ECLI:NL:RBROT:2005:AT0708

Rechtbank Rotterdam

Datum uitspraak
22 februari 2005
Publicatiedatum
4 april 2013
Zaaknummer
04/1195
Instantie
Rechtbank Rotterdam
Type
Uitspraak
Rechtsgebied
Bestuursrecht
Procedures
  • Eerste aanleg - enkelvoudig
Rechters
  • P. van Zwieten
  • A.A. Jopse
Vindplaatsen
  • Rechtspraak.nl
AI samenvatting door LexboostAutomatisch gegenereerd

Bevoegdheid van de rechtbank in geschil met het Hof van Discipline

In deze zaak heeft de Rechtbank Rotterdam op 22 februari 2005 uitspraak gedaan in een geschil tussen eiser, wonende te [b], en het Hof van Discipline. Eiser had eerder een verzoek ingediend bij de Deken van de Orde van Advocaten om toewijzing van een procureur, welke was afgewezen. Het Hof van Discipline had het beklag van eiser ongegrond verklaard. Eiser stelde dat het Hof van Discipline een administratief beroepsorgaan is en geen rechterlijke instantie, en dat het Hof als bestuursorgaan moet worden aangemerkt.
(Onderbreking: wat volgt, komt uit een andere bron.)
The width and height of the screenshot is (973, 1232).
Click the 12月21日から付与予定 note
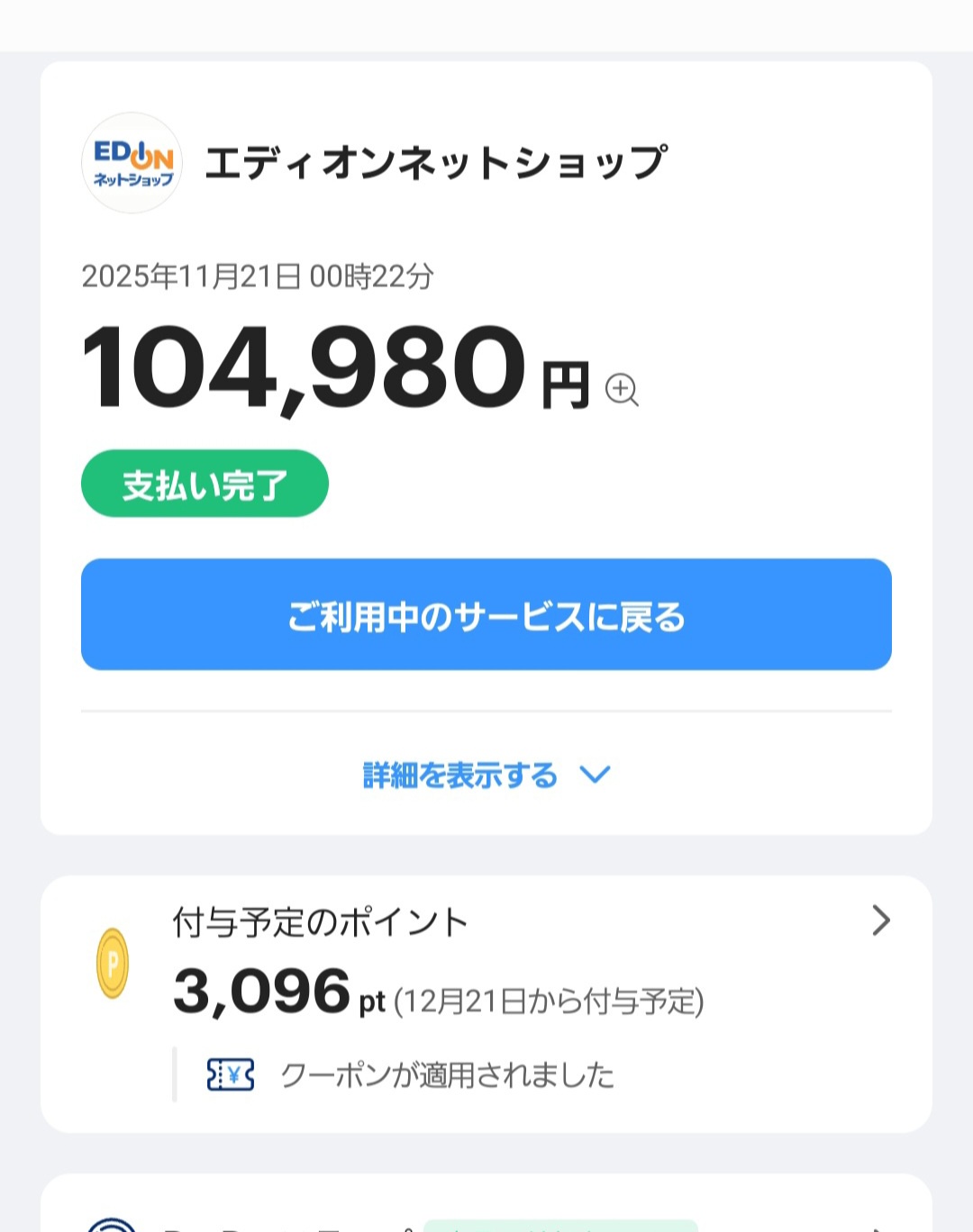(x=549, y=1001)
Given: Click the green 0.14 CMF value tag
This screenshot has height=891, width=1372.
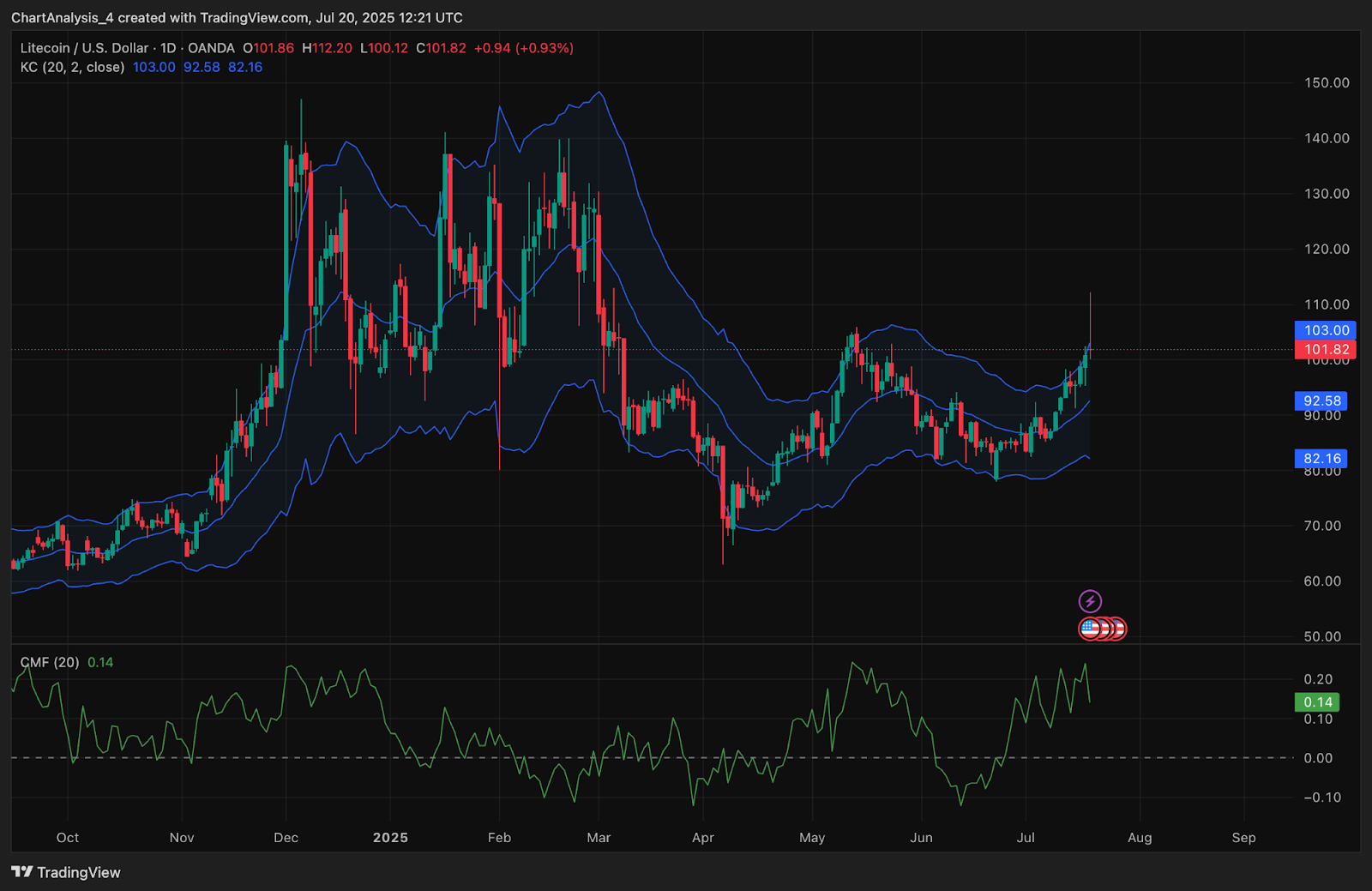Looking at the screenshot, I should coord(1317,702).
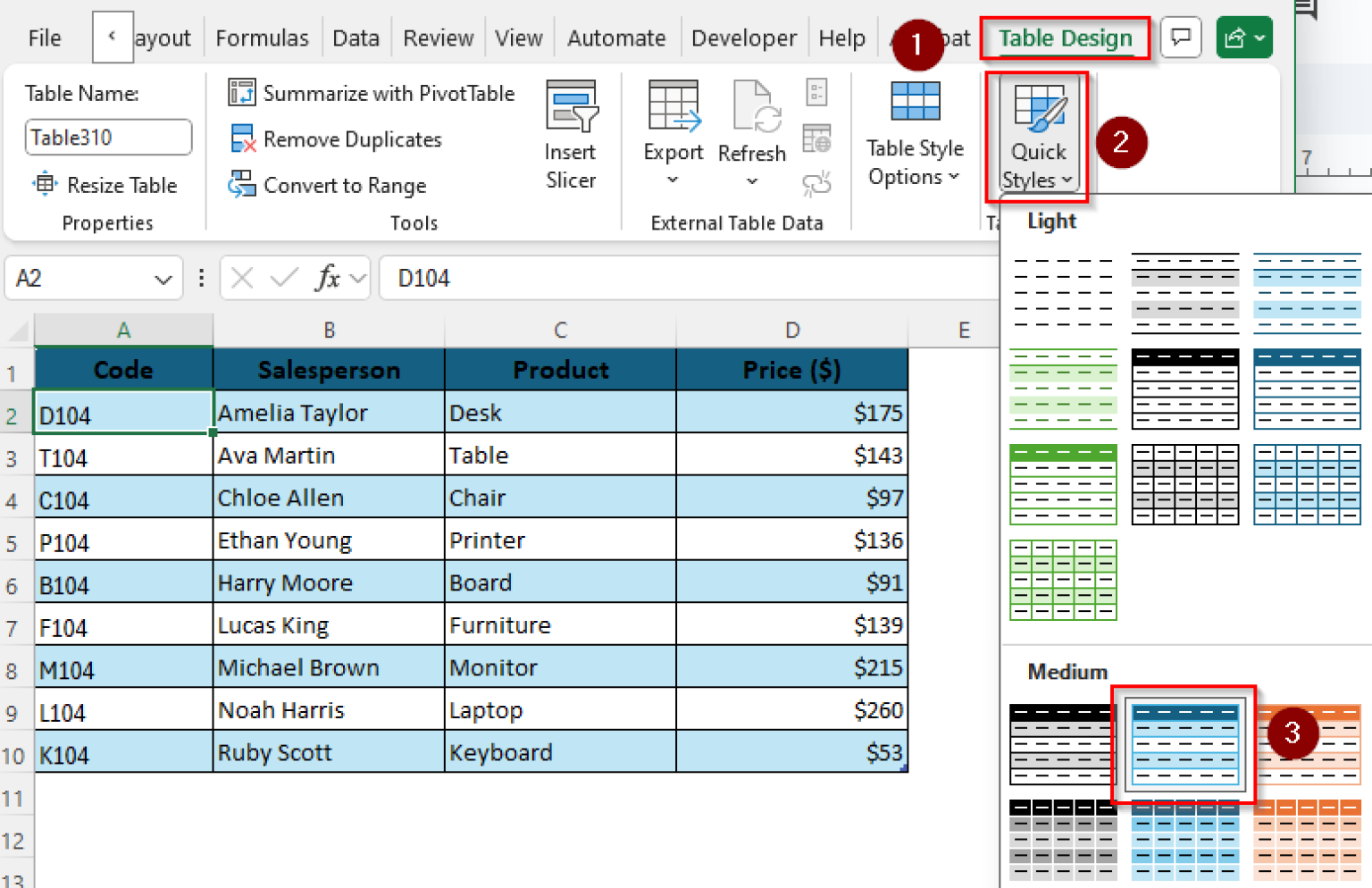Click inside the Table Name field
Screen dimensions: 1372x888
point(107,137)
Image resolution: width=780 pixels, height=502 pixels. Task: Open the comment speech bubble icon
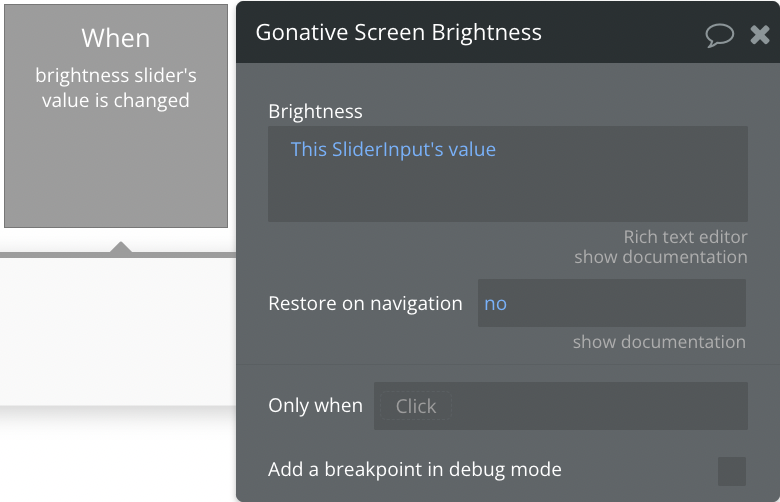(719, 35)
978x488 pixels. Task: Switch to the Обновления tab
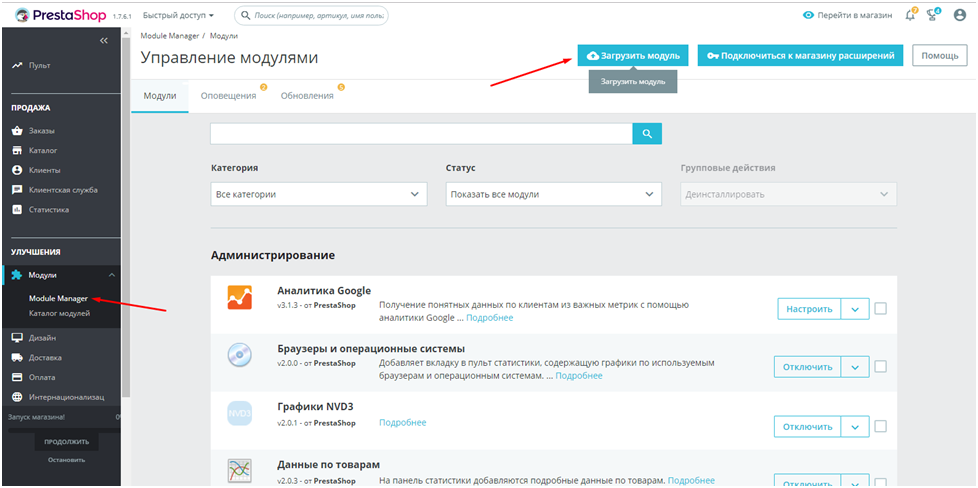(x=307, y=95)
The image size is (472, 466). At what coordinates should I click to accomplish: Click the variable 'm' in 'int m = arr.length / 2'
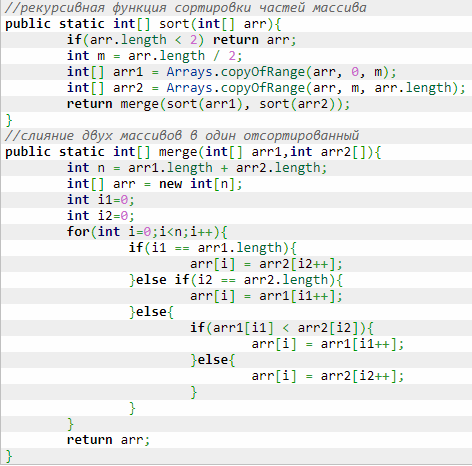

De rechtbank heeft echter geoordeeld dat het Hof van Discipline een onafhankelijk, bij de wet ingesteld orgaan is dat met (tucht)rechtspraak is belast, en dus niet kan worden aangemerkt als bestuursorgaan in de zin van de Algemene wet bestuursrecht (Awb). Hierdoor kon de rechtbank zich op basis van artikel 8:1 van de Awb onbevoegd verklaren om kennis te nemen van het geschil.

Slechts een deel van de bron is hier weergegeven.